(YOUR ASSIGNMENT):
Look below for lines that hold the string "agent" and copy each one.

=== Begin Enclosure ===

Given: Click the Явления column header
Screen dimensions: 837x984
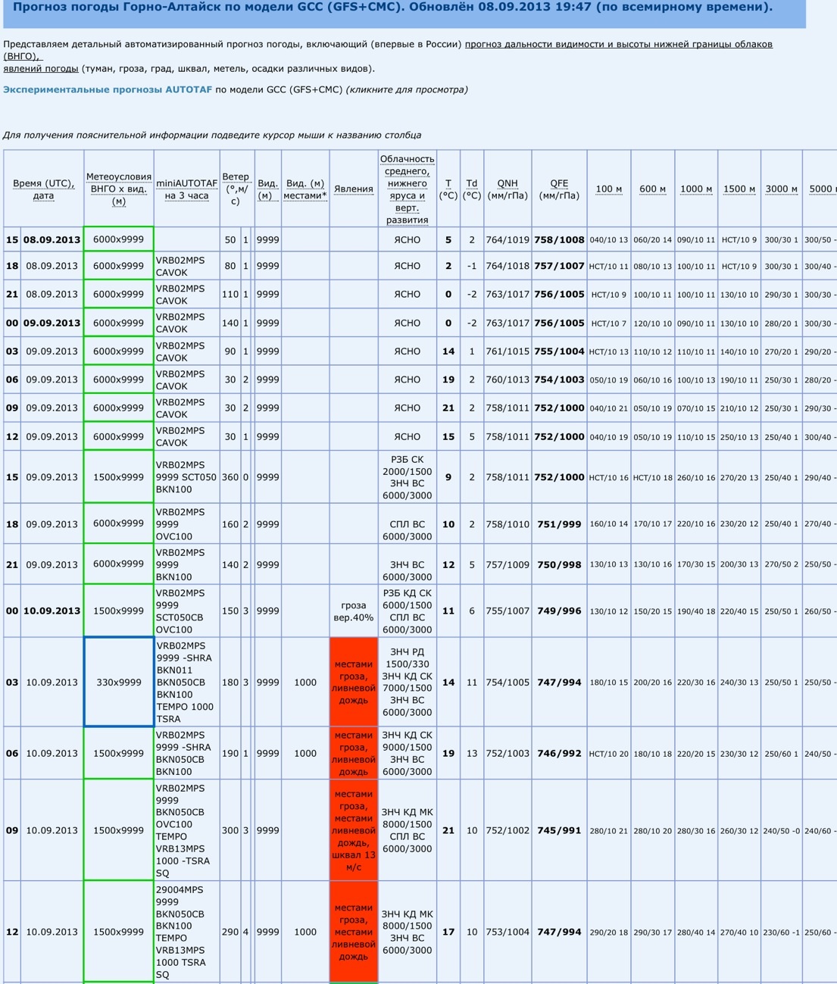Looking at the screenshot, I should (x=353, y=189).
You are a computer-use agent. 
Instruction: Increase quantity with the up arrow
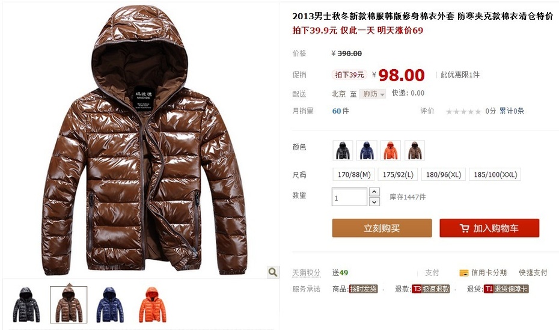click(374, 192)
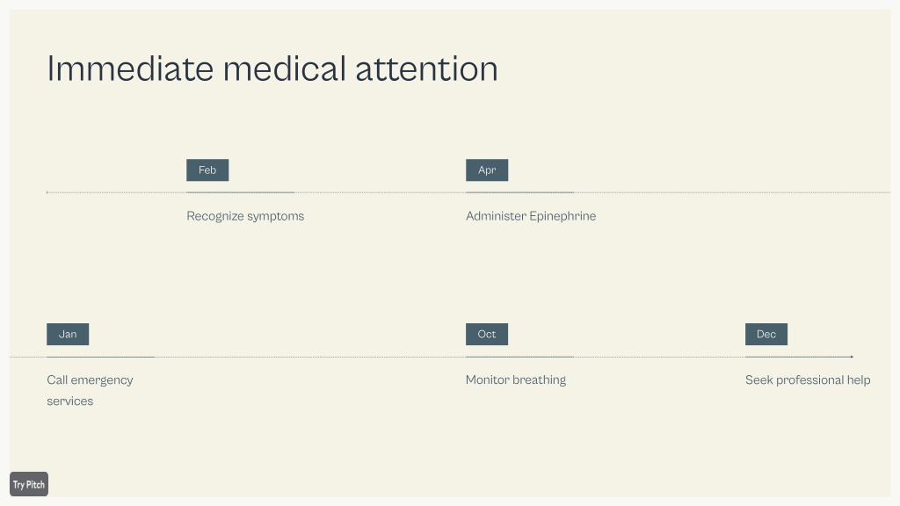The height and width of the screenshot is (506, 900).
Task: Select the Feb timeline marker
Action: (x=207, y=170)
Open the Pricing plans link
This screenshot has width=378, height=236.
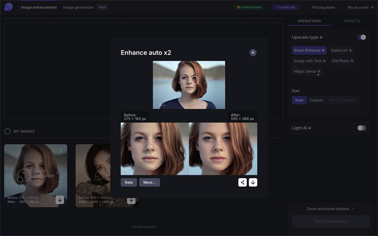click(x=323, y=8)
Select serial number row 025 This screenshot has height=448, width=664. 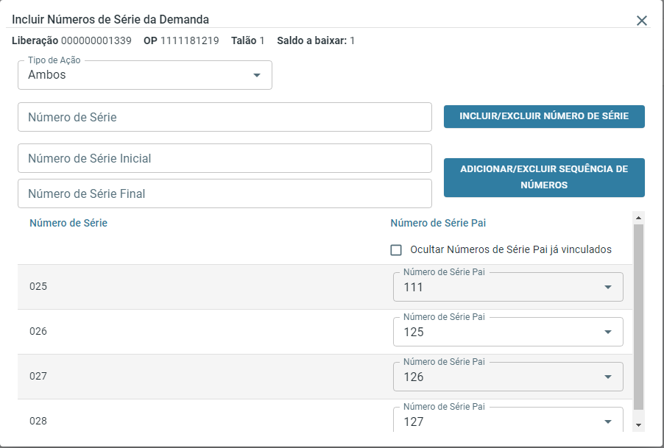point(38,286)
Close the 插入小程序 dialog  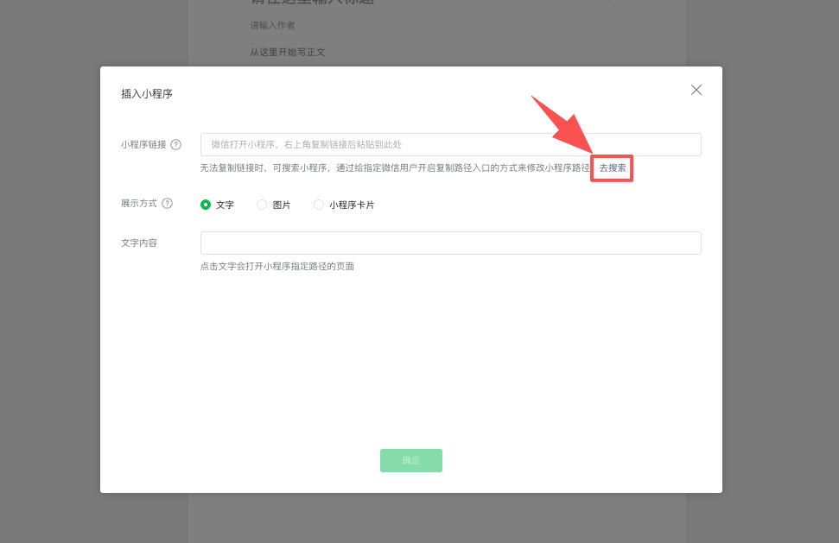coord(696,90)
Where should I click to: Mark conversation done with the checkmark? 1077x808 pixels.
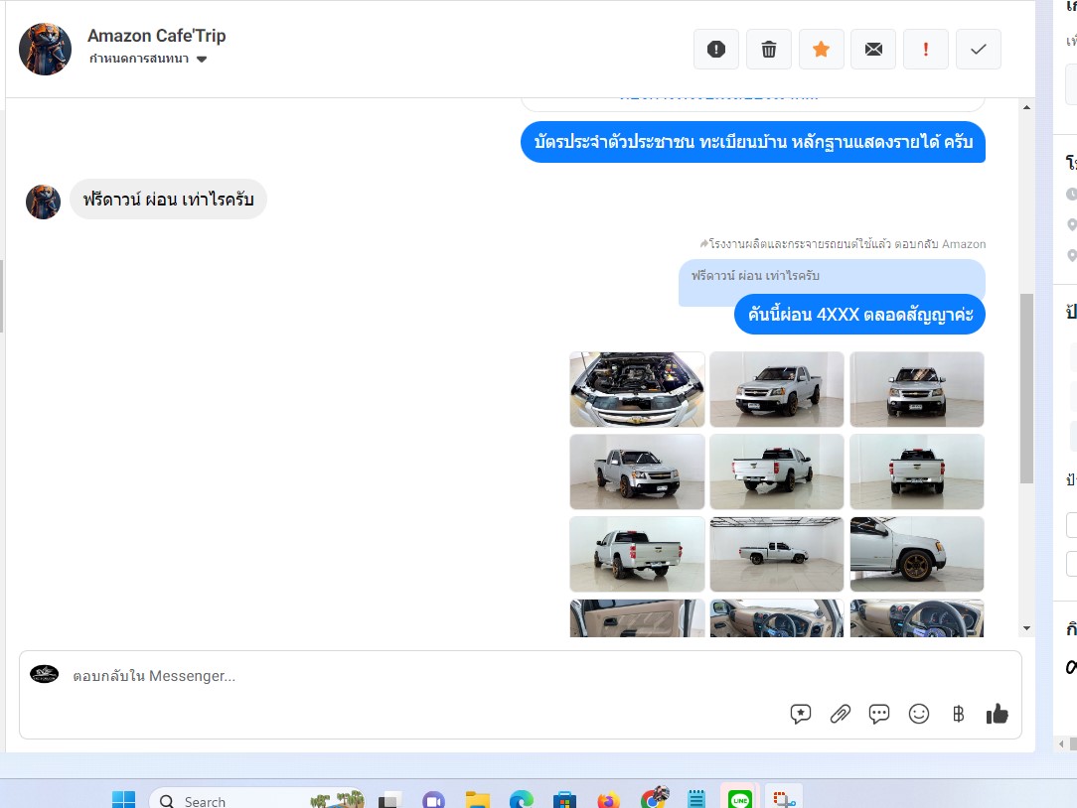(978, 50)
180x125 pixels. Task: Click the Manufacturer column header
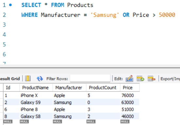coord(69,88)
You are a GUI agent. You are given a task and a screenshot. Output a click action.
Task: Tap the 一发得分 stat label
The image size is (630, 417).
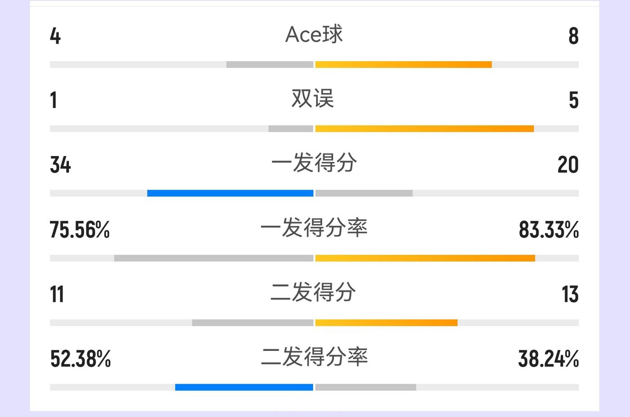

=== End Enclosure ===

(RESPONSE FOR THIS EXERCISE):
You are a computer-use agent. 
You are a GUI agent. You are given a task and a screenshot. Output a click action.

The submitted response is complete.